First, the Internet's checksums and message digests are too small (32-bits) and probably are poorly tuned to today's error patterns. The first step in this project is to collect information about the kinds of transmission errors currently happening in the Internet for a comprehensive study. Second, today's file transfer protocols, if they find a file has been corrupted in transit, simply discard the file and transfer it again. Rather, the file transfer protocol should seek to repair the corrupted parts of the file. As the project collects data about errors, it will also design a new file transfer protocol that can incrementally verify and repair files.
CC* Integration-Large: N-DISE: NDN for Data Intensive Science Experiments
The project, N-DISE (Named Data Networking for Data Intensive Science Experiments), aims to accelerate the pace of breakthroughs and innovations in data-intensive science fields such as the Large Hadron Collider (LHC) high energy physics program and the BioGenome and human genome projects. Based on Named Data Networking (NDN), a data-centric architecture, N-DISE will deploy and commission a highly efficient and field-tested petascale data distribution, caching, access and analysis system serving major science programs.
The N-DISE project will design and develop high-throughput caching and forwarding methods, containerization techniques, hierarchical memory management subsystems, congestion control mechanisms, integrated with Field Programmable Gate Arrays (FPGA) acceleration subsystems, to produce a system capable of delivering LHC and genomic data over a wide area network at throughputs approaching 100 Gbits per second, while significantly decreasing download time.
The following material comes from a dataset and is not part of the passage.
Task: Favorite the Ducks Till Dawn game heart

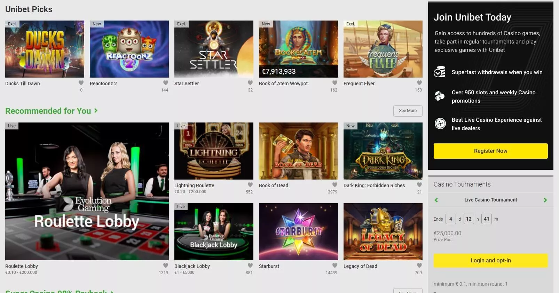Action: tap(81, 83)
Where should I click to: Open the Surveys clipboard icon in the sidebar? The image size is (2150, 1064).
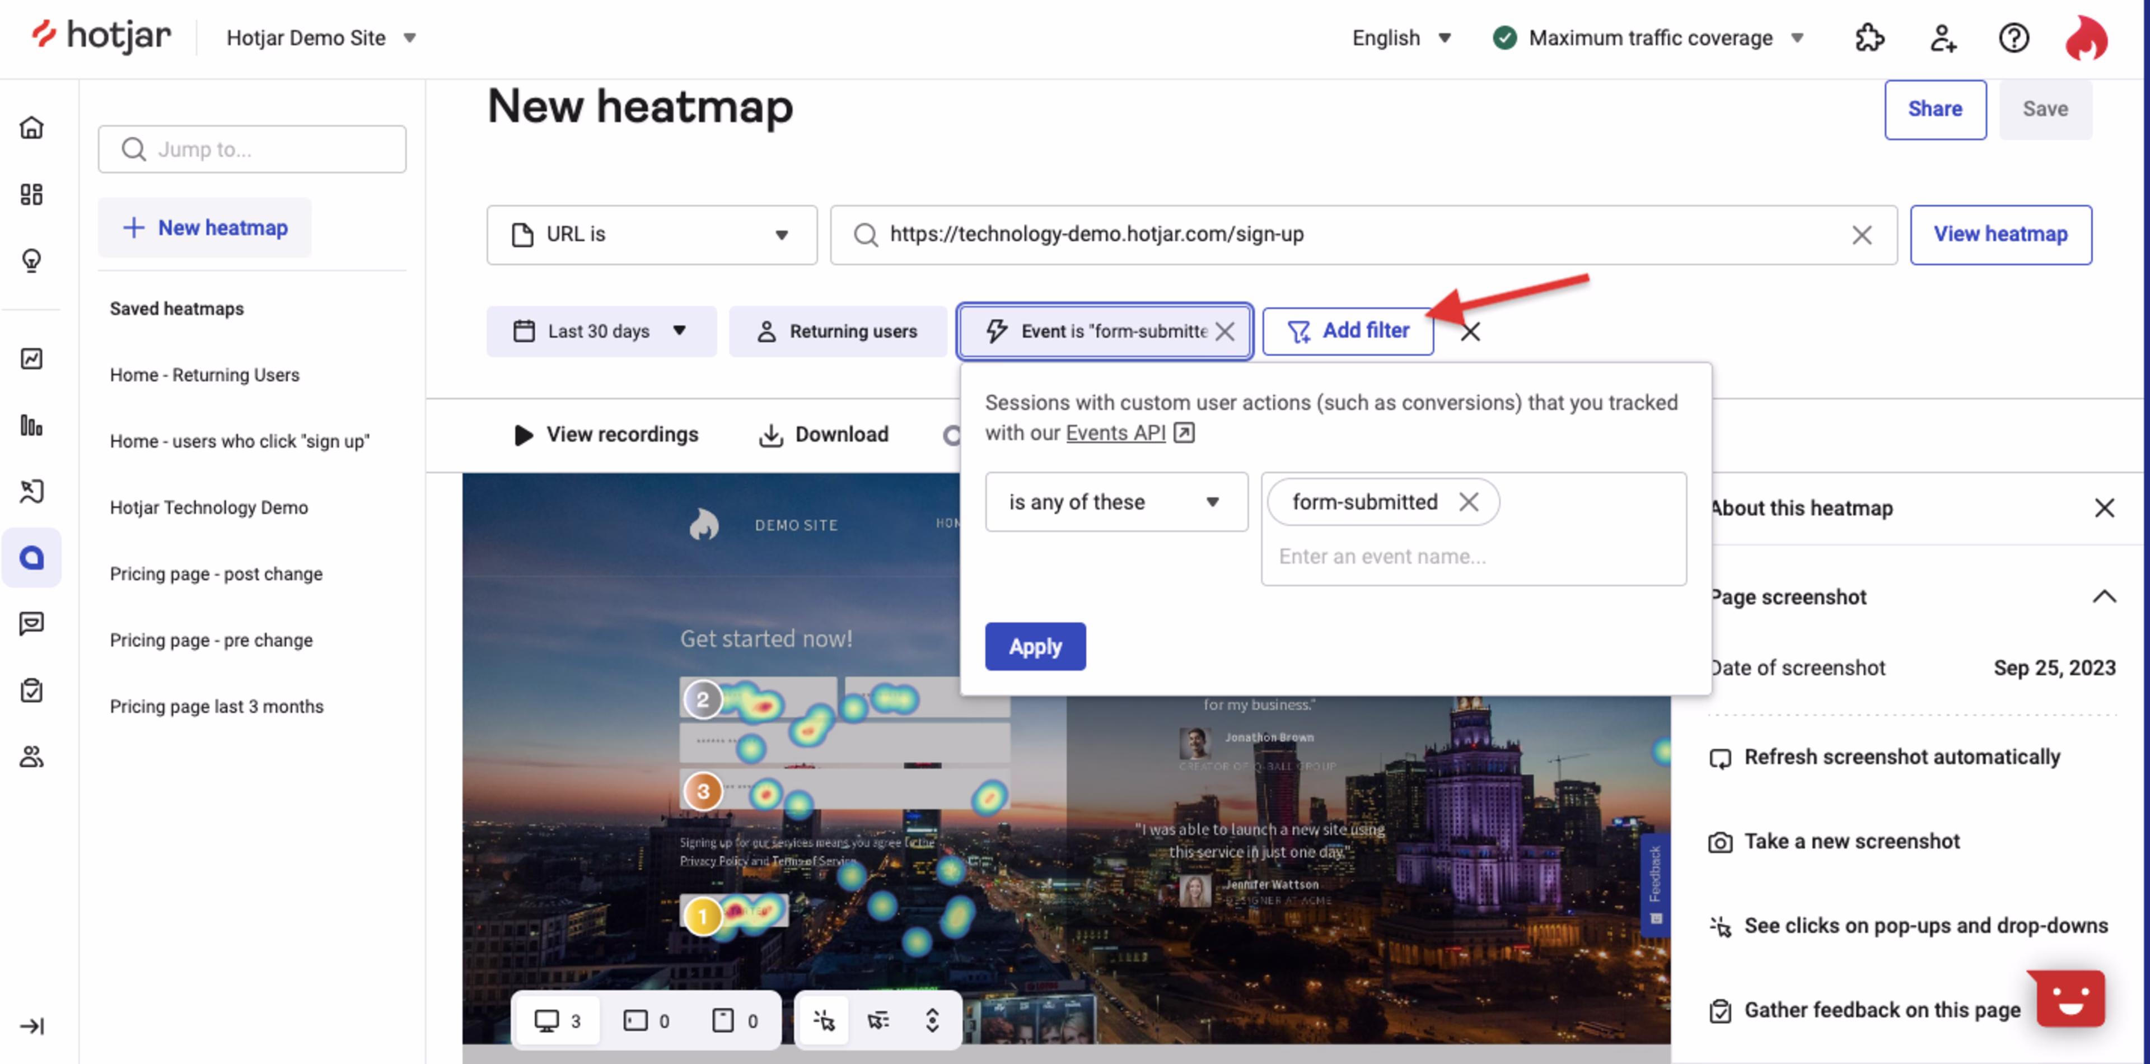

In addition, N-DISE will utilize NDN's built-in data security support to ensure data integrity and provenance tracing. N-DISE will leverage existing infrastructure and build an enhanced testbed with four additional high performance NDN data cache servers at participating institutions.
CC* Integration-Large: An 'On-the-fly' Deeply Programmable End-to-End Network-Centric Platform for Edge-to-Core Workflows
Unmanned Aerial Vehicles (also known as drones) are becoming popular in the sky. Their application reaches from hobby drones for leisurely activities to life-critical drones for organ transport to commercial applications such as air taxis. The safe, efficient, and economic operation of such drones poses a variety of challenges that have to be addressed by the science community. For example, drones need very detailed, close to the ground weather information for safe operations, and data processing and energy consumption of drones need to be intelligently handled. This project will provide tools that will allow researchers and drone application developers to address operational drone challenges by using advanced computer and network technologies.
This project will provide an architecture and tools that will enable scientists to include edge computing devices in their computational workflows. This capability is critical for low latency and ultra-low latency applications like drone video analytics and route planning for drones. The proposed work will include four major tasks. First, cutting edge network and compute infrastructure will be integrated into the overall architecture to make them available as part of scientific workflows. Second, in-network processing at the network edge and core will be made available through new programming abstractions. Third, enhanced end-to-end monitoring capabilities will be offered. Finally, the architecture will leverage the Pegasus Workflow Management System to integrate in-network and edge processing capabilities.